Section 48 of the Act states that:
A non-citizen in the migration zone who:
- does not hold a substantive visa; and either:
- after last enteringAustralia, was refused a visa, other than a refusal of a bridging visa or a refusal under section 501, 501A or 501B, for which the non-citizen had applied (whether or not the application has been finally determined); or
- held a visa that was cancelled under section 109 (incorrect information), 116 (general power to cancel), 134 (business visas), 137J (student visas) or 137Q (regional sponsored employment visas);
- may, subject to the regulations, apply for a visa of a class prescribed for the purposes of this section, but not for a visa of any other class.
Importantly, if Section 48 applies, then applicants can only apply for a visa in Australia if it is listed in Regulation 2.12(1) of the Migration Regulations 1994 (the Regulations), which lists the following visas, amongst others, as exceptions to Section 48:
- Partner Visas
- Protection Visas
- Medical Treatment Visas
- Child Visas
Some people think they can get around Section 48 by applying for a Bridging Visa Class B, leaving Australia temporarily, then applying for a new visa when they come back onshore.
However, under Section 48(3) of the Act, if you leave and re-enter Australia whilst holding a bridging visa, then you are deemed to have been continuously in Australia despite the international travel.
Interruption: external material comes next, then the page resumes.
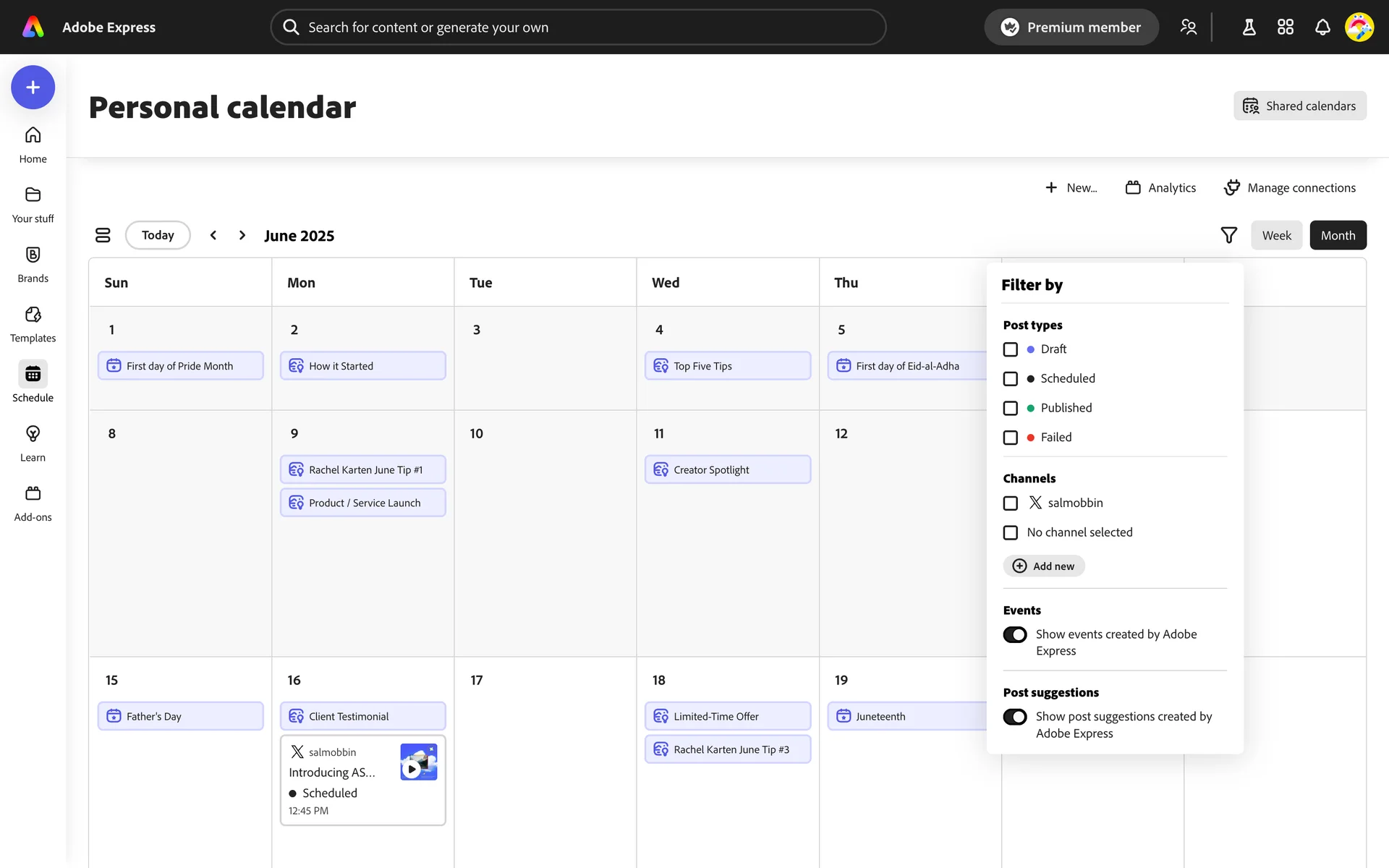Click the notifications bell icon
This prevents bridging visa holders from using international travel as a means to avoid the application of Section 48.
Importantly, Section 48 only applies to bar onshore applications for people who do not hold a substantive visa. If you lodge an application whilst you hold a substantive visa, and it is refused, if you continue to hold another substantive visa after the refusal, you can still make another application of any given variety.
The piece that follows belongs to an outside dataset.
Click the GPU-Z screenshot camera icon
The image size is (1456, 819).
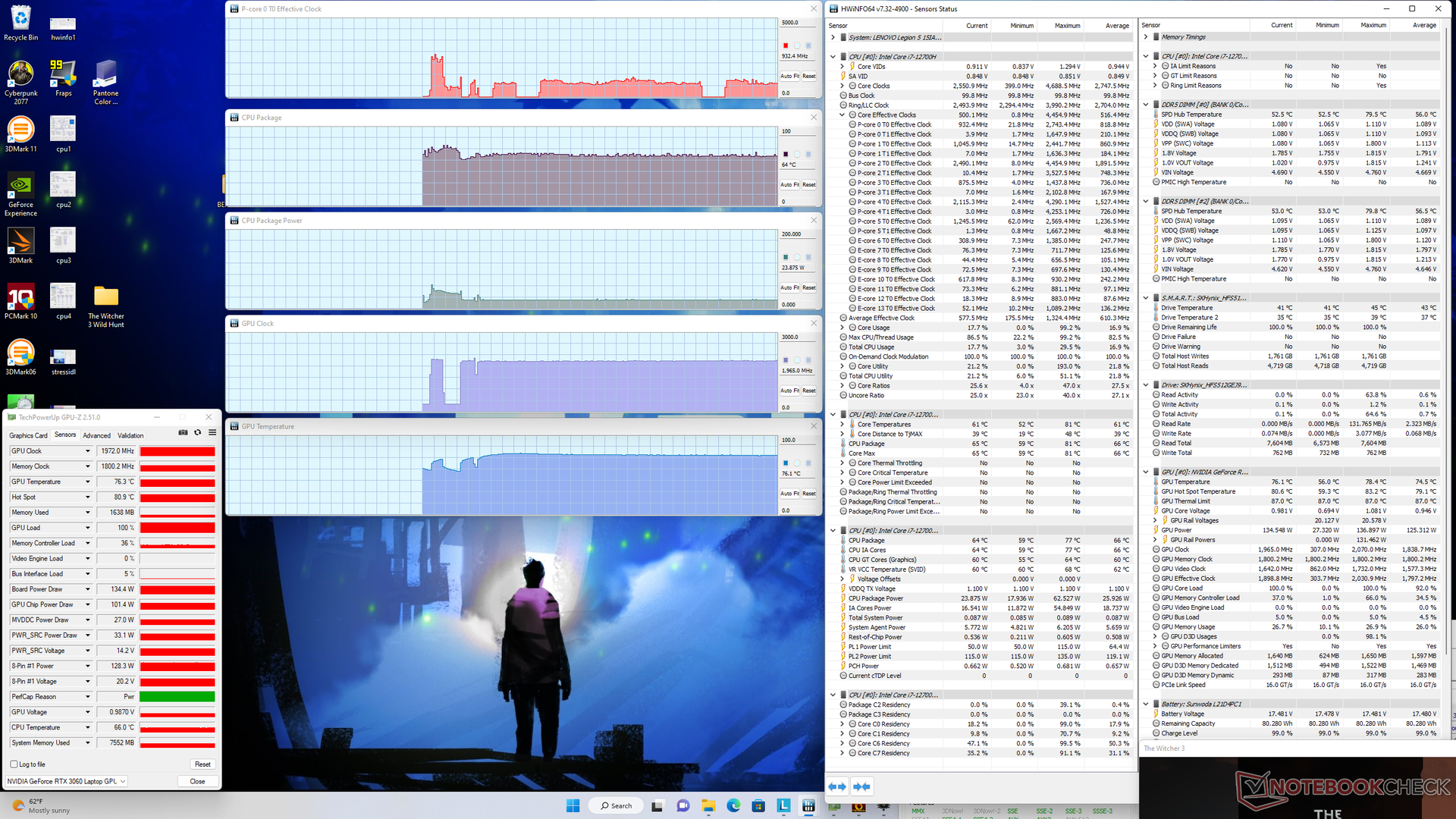tap(183, 432)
If Section 48 applies to you, this also does not prevent you from departing Australia, applying for a subsequent visa, and returning to Australia if your visa is granted. However, you should be aware that if you leave Australia as a unlawful non-citizen, or the holder of a Bridging Visa Class C, D or E granted after a specified timeframe, and apply for a temporary visa offshore, you may be prevented from being granted a visa by virtue of Public Interest Criterion 4013 (PIC 4013) or Public Interest Criterion 4014 (PIC 4014).
Any application for a new visa that requires meeting PIC 4013 or PIC 4014 cannot be granted during the exclusion period. The standard exclusion period is for three years from the date you leave Australia while holding no visa or holding a BVC, BVD, or BVE.
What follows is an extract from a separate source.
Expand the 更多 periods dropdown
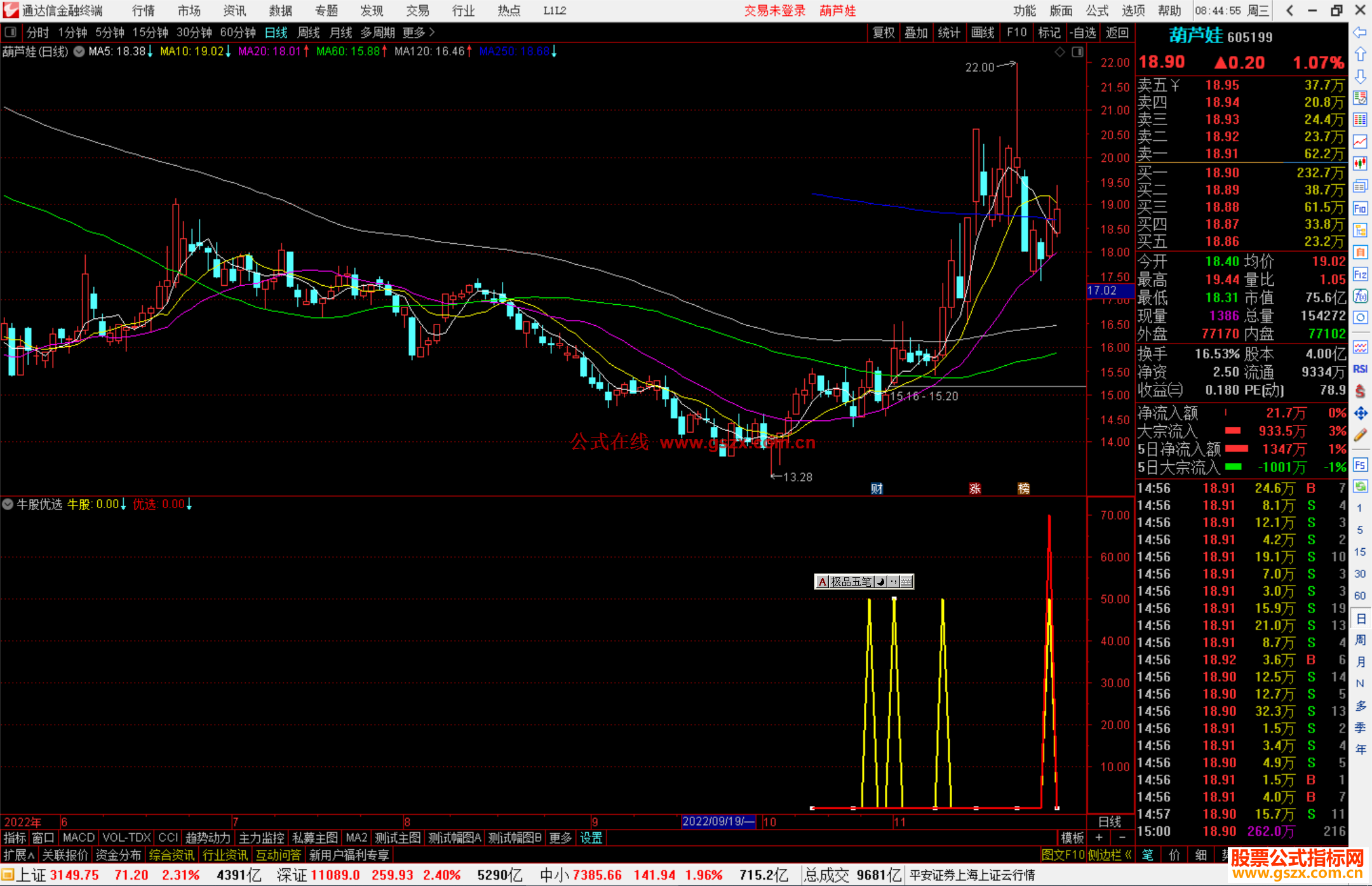1372x886 pixels. coord(419,32)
In some circumstances, a waiver of PIC 4013 or PIC 4014 is possible. If you apply for a visa that requires PIC 4013 or PIC 4014 to be met, then you can still apply for a waiver if there are compelling circumstances that affect the interests of Australia or compassionate or compelling circumstances that affect the interests of an Australian citizen or permanent resident. You should provide detailed submissions about how you meet the waiver and appropriate supporting evidence with your application.
However, despite the operation of PIC 4013 or PIC 4014, if an applicant fails to satisfy the relevant criterion, if the new visa being applied for does not have PIC4013 or PIC4014 as a criteria for the grant of that specific visa, then applicants can still have another visa granted. For example, PIC4013 and PIC4014 do not apply to the Employer Nominated Scheme (Subclass 186), Regional Sponsored Migration Scheme (Subclass 187) or Partner visas, just to name a few. Meaning that even if applicants have had a visa cancelled or departed Australia after being unlawful, they may still be eligible to have the above mentioned visas granted.